S Kalyana Ramanathan  |  New Delhi 

In a bid to cut costs, Ford Motor Company (FMC), the world's third largest car maker, is planning to step up outsourcing of components, engineering services and IT related services from India.
Sources in the automobile industry said, Ford could increase purchasing of components from the domestic market from around $80 million now to $500 million in three years.
While Ford Motor Company's headquarters in the US (Dearborn, Michigan) and its offices in India refused to comment on this development, sources said that India and China would be two of the biggest beneficiary countries from FMC's plans to cut costs for the global operations.
William Ford's recent visit to India last year was in part to assess the viability of such a large scale increase in component outsourcing from the sub-continent, sources added.
It is also learnt that the outsourcing office, called the International Purchase Office for Ford in India, has been set up in Chennai.
"So far, this function was carried out of Ford India's plant in Maraimalinagar near Chennai. Now a separate outsourcing team has been formed and they have an independent office in Chennai," said a component maker, adding: "We have learnt that Ford has identified certain critical engine parts and many cold forged parts to be outsourced from India. However, energy-intensive parts like glasses (windshield) will be outsourced from China."
Dharuhera (Haryana)-based Rico Auto Industries Ltd is among the several component makers in the country vying for fresh orders from Ford Motors.
The company's managing director, Arvind Kapur, who was recently in Cologne, Germany and in UK to discuss deals with Ford Motor's representatives, said that though talks were on, his company was bound by confidentiality agreements and would not be able to discuss specific details.
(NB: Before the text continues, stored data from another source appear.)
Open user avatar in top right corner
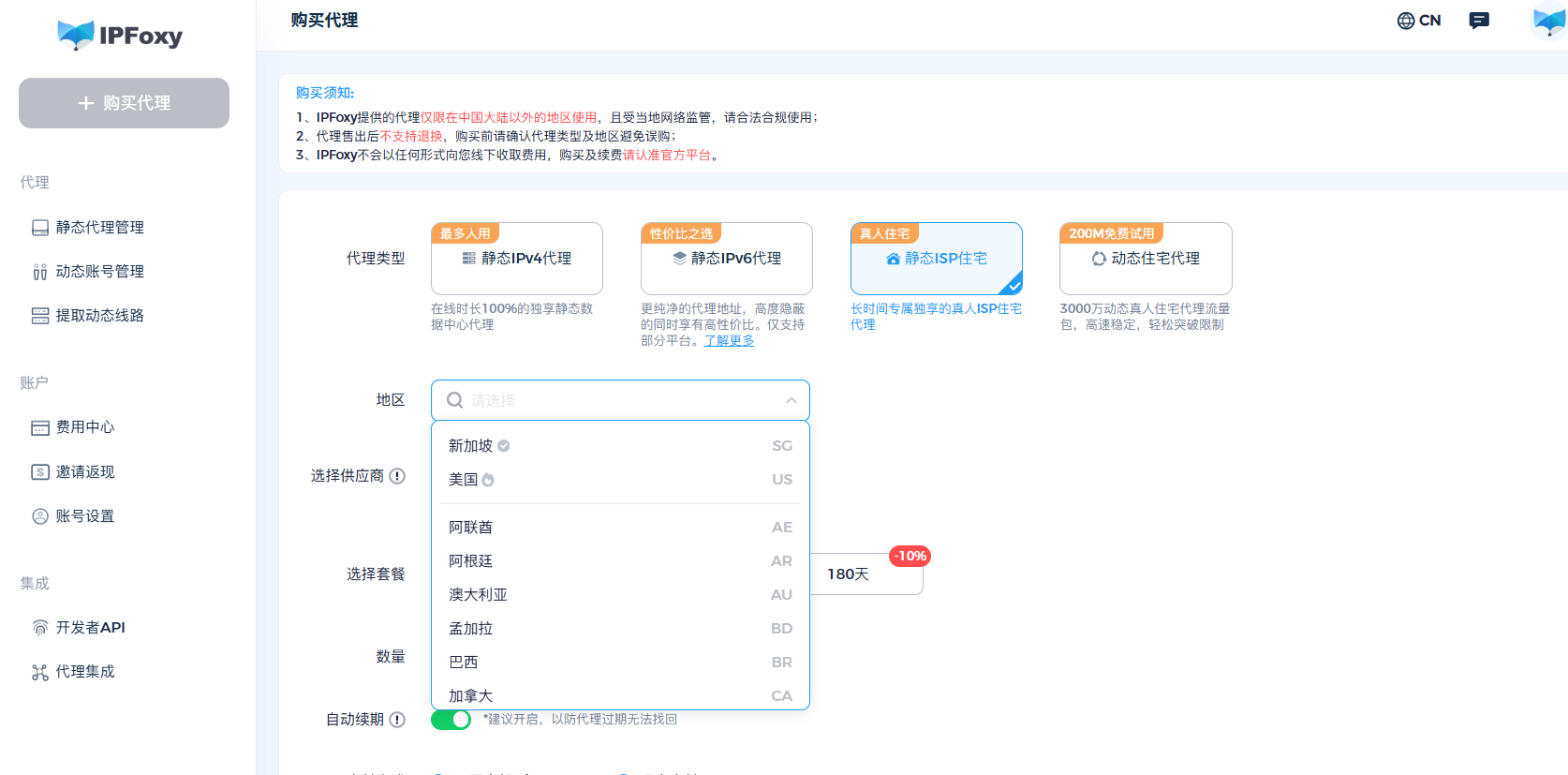point(1548,21)
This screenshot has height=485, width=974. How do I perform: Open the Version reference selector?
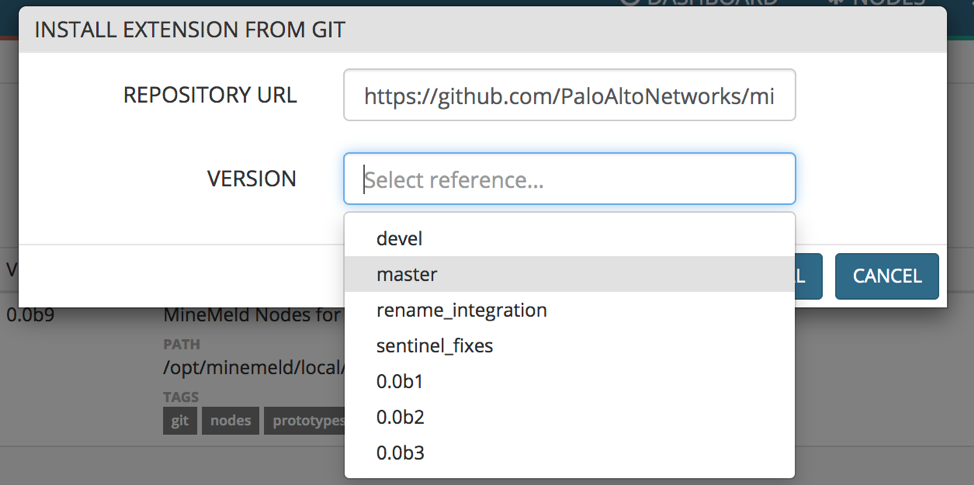(569, 179)
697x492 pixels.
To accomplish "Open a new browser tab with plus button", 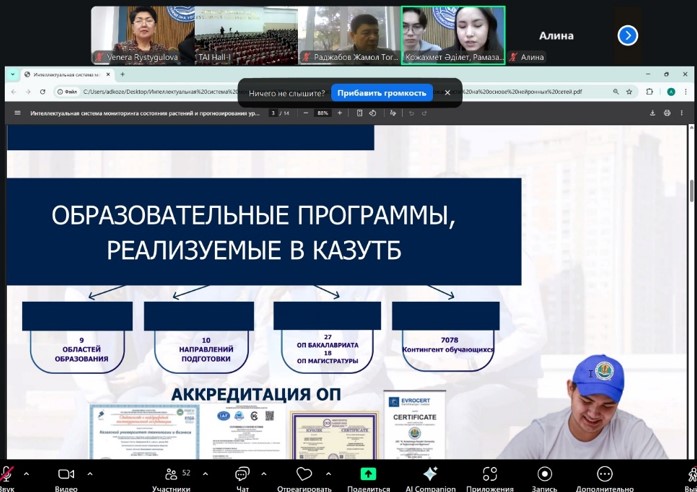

However on the feasibility of FMC increasing its purchase bill from India to $500 million, Kapur said, "Going by India's potential to export components worth $25 billion by 2015, our ability to become a sourcing hub for like Ford could be much higher."
Power costs in China, which is half of what it is in India and better infrastructure for easier transportation has placed China at a more advantageous position than India for certain components.
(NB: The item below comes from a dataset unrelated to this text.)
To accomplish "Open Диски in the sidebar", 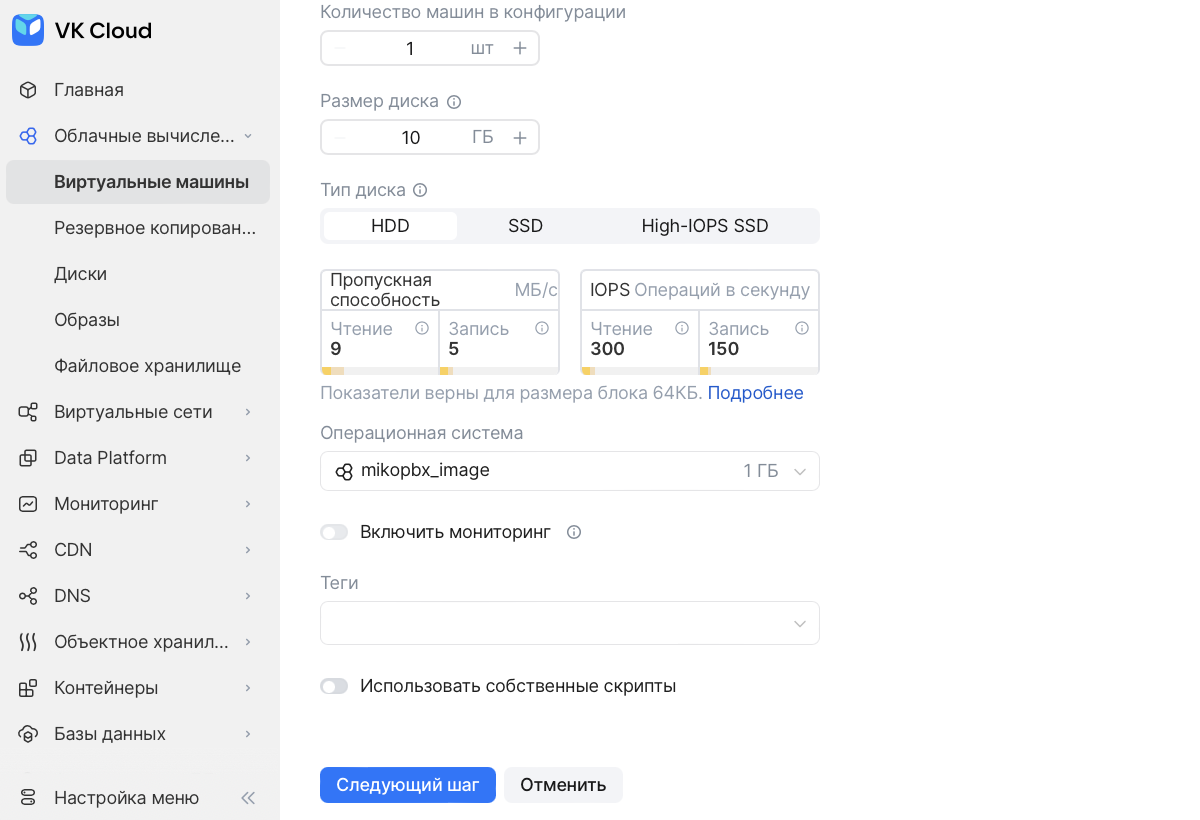I will click(x=80, y=274).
"The opportunities for Indian component makers are mainly in areas where there is a high degree of engineering involved," said sources. Ford is already buying non-ferrous casting from Indian component makers.
On January 23, Ford Motor Company had announced its 'way forward' plan to restructure its operations that will see net material cost reductions of at least $6 billion by 2010 and reduction in plant-related employment by 25,000-30,000 in the 2006- 2012 time period.
The company will also adopt a lean and flexible manufacturing system, resulting in capacity reduction by 1.2 million units or 26 per cent by 2008.
As a part of this plan, 14 manufacturing facilities will be idled and will cease production by 2012, including a total of seven vehicle assembly units.